In the coming months, policymakers may reach a point where they can no longer fight inflation and have no choice but to focus on the risk of a recession. PMIs have been stable lately, but they could show how close that turning point is.



The central banks of New Zealand and Korea were the first to raise rates, but now the Fed is right on their heels with some big-step hikes.

Most people think that the Reserve Bank of New Zealand will raise rates by another half point on Wednesday to slow down inflation. However, the economy is facing more risks, and recent homebuyers are already feeling the pain of higher mortgage rates.

The new head of Korea’s central bank upset the markets when he said that rates would go up by a half point before his first meeting on Thursday. If a country falls behind, the weak won could be hurt, which would raise the prices of imported food and energy.

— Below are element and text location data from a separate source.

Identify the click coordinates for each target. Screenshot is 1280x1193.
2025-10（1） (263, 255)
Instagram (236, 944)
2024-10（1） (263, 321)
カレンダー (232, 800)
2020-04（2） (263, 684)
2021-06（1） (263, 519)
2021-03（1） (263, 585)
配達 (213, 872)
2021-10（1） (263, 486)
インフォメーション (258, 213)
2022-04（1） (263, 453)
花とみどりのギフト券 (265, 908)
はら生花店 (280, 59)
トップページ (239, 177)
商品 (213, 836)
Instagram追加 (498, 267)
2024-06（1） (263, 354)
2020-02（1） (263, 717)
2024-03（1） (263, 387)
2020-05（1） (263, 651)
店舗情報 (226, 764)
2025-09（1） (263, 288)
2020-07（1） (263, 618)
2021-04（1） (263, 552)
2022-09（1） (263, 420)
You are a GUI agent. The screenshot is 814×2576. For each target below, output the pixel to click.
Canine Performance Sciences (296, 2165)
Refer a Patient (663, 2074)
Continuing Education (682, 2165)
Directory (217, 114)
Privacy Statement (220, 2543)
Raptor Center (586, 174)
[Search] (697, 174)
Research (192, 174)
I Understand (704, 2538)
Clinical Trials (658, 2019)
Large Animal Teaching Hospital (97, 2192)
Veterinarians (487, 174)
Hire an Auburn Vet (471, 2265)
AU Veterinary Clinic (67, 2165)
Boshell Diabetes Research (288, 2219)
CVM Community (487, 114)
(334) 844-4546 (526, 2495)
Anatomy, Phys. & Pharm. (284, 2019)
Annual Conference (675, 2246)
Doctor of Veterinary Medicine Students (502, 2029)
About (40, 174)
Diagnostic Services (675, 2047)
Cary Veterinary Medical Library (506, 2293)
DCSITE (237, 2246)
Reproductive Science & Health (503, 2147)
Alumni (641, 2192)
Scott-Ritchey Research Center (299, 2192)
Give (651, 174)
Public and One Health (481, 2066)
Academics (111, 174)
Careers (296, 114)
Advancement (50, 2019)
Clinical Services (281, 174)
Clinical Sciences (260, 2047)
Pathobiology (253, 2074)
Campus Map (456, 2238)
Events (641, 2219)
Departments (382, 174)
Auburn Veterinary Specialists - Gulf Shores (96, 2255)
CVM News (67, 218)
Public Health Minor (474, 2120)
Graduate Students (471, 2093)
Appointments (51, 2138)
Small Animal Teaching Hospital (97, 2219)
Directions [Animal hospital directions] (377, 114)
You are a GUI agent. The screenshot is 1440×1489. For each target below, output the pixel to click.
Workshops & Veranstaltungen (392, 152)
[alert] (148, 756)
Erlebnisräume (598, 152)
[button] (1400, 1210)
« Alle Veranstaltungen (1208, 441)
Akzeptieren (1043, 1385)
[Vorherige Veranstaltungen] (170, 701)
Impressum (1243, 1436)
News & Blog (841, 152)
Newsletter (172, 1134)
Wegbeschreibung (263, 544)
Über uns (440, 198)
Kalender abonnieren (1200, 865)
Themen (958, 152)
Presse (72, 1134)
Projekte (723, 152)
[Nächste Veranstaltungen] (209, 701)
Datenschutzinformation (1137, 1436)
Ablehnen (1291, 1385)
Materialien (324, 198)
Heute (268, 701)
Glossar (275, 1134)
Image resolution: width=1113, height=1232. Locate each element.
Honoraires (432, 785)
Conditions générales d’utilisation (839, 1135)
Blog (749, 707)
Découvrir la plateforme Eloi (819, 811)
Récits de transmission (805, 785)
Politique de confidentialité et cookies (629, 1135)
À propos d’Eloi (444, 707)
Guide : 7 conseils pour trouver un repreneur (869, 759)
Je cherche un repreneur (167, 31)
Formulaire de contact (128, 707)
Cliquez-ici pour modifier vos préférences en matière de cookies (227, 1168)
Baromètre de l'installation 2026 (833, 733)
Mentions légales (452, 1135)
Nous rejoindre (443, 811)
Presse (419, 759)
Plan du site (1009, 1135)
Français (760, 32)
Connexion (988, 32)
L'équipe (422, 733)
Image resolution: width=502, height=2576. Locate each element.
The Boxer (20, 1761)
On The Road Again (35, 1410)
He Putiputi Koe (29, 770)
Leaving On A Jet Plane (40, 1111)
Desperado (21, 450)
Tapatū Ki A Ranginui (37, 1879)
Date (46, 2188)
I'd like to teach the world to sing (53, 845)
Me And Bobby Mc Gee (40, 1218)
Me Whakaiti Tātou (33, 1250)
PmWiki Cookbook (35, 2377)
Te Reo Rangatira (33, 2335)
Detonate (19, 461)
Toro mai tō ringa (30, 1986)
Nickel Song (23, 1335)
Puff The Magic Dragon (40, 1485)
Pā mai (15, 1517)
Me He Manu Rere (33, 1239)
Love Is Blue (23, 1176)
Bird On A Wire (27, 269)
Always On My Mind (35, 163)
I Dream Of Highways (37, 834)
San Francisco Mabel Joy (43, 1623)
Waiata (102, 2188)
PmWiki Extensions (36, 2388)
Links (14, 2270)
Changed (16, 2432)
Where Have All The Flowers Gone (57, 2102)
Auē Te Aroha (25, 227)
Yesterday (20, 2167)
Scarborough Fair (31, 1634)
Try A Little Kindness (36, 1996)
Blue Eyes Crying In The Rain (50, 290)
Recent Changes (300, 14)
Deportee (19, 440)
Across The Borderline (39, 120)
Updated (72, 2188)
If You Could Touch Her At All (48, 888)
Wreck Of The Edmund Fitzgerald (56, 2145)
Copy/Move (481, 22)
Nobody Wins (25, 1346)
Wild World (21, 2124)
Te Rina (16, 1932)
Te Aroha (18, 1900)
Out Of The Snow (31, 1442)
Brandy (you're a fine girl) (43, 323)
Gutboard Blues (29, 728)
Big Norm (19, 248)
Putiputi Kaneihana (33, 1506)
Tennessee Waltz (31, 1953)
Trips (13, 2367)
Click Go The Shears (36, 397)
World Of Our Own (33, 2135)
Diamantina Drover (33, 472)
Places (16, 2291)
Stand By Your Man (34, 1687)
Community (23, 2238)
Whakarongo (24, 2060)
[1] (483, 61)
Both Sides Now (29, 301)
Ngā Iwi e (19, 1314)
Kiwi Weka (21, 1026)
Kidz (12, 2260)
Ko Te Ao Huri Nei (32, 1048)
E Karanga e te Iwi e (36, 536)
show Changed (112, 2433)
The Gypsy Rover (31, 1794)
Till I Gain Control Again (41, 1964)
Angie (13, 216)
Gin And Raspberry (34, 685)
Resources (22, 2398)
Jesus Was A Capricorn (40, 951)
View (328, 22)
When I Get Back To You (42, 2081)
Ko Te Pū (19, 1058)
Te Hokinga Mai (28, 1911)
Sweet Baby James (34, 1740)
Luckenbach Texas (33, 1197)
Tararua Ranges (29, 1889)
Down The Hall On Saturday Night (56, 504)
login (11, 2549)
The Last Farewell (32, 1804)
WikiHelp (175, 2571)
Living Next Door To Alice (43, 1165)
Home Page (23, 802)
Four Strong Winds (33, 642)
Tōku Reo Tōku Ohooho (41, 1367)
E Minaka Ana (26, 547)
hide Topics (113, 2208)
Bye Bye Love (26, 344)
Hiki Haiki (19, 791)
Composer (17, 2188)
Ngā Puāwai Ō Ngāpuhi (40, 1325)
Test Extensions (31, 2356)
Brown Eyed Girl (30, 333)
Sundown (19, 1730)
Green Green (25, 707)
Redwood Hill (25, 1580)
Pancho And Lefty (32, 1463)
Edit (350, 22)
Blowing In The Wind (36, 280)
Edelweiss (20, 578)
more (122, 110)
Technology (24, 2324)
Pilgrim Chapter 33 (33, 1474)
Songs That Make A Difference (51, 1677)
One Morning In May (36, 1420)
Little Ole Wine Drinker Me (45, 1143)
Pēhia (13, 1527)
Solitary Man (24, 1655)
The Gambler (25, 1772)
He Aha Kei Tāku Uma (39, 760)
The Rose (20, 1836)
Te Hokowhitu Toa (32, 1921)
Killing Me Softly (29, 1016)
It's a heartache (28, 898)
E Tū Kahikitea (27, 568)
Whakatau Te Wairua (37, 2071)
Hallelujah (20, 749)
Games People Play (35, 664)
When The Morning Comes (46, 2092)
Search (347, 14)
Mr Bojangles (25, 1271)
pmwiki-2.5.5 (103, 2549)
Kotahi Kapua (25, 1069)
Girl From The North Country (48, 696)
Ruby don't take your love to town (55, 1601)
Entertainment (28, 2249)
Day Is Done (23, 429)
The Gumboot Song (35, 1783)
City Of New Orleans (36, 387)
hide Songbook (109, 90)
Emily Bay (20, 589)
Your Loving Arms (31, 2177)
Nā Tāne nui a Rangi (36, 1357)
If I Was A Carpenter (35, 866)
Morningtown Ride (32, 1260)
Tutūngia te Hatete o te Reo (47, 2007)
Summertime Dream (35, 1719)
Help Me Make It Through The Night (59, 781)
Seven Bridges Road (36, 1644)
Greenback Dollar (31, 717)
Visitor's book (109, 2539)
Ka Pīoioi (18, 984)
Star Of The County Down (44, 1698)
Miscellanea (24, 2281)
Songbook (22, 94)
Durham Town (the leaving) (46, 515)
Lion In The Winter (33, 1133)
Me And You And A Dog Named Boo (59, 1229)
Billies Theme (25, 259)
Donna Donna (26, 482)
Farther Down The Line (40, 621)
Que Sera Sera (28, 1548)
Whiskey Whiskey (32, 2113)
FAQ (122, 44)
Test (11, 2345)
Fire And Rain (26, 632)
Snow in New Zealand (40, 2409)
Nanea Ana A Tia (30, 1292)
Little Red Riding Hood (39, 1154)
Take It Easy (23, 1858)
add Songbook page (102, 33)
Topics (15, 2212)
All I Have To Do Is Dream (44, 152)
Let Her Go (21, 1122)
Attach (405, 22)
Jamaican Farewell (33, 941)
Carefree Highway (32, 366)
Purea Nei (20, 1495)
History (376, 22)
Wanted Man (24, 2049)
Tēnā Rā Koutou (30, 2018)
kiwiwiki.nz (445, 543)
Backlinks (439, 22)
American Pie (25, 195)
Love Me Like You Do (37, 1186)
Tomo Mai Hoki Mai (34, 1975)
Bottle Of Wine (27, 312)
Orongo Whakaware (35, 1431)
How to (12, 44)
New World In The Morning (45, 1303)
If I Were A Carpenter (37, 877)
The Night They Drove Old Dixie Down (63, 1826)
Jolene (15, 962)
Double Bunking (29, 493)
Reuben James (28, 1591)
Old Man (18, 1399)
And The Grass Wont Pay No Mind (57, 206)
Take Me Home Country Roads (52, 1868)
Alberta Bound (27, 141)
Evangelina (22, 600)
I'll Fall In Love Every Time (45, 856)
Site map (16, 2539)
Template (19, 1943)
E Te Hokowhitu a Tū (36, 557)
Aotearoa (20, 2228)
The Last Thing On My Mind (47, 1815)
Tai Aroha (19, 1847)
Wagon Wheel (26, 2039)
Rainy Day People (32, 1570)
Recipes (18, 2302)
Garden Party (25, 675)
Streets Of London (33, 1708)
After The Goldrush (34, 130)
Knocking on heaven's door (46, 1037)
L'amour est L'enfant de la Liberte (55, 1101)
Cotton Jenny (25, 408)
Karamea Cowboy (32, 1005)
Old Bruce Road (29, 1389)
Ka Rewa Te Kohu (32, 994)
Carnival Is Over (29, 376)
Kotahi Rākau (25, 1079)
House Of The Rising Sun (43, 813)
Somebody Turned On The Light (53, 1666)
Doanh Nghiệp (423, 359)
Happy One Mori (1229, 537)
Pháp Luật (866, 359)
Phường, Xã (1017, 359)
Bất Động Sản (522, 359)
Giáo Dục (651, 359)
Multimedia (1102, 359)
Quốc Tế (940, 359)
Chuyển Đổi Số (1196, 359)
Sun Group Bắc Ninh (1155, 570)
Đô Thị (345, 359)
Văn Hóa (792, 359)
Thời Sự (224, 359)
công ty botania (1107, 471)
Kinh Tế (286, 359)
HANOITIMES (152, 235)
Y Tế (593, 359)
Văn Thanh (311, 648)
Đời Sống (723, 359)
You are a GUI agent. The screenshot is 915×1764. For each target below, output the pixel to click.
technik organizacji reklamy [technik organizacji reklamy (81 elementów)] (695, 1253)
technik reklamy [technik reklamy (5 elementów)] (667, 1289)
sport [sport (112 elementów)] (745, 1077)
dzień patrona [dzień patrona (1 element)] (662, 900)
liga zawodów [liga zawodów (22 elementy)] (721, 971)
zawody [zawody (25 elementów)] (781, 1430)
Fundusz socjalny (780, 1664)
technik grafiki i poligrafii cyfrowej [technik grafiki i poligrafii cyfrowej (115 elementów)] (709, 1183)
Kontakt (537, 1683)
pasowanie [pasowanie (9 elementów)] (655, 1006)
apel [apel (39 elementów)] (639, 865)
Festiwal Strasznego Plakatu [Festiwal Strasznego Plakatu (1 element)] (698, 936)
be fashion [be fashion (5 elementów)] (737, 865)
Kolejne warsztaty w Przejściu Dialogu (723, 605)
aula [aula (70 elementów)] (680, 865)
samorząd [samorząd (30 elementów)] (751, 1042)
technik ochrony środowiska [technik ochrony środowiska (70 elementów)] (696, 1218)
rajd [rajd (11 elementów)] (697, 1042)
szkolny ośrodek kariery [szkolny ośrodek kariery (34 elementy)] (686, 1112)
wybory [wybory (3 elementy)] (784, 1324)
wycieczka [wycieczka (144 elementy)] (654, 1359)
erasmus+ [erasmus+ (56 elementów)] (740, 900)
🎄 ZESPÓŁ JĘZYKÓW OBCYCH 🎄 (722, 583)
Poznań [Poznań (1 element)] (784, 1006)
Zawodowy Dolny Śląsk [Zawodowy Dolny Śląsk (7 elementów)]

Bank Indonesia is one of the few countries that hasn’t moved yet. When they meet on Tuesday, they are likely to decide to stay put for a little longer.



A U.S. license that lets Moscow make payments is set to expire on May 25, and $100 million in interest payments are due a couple of days after that. This brings back the possibility that Russia will default on its debt.

After Russia’s invasion of Ukraine on Feb. 24, which led to wide-ranging sanctions and countermeasures from Moscow, Russia’s $40 billion of sovereign bonds are just one of the places where things could go wrong.

Also, it’s important to know if gas will keep going to Europe since companies are still trying to figure out how they can buy gas legally if they have to pay in roubles and have to do so by May 20. The EU has told businesses not to open rouble accounts, but it hasn’t gone as far as to say that doing so would be against its sanctions against Moscow. About 40% of the gas in the EU comes from Russia.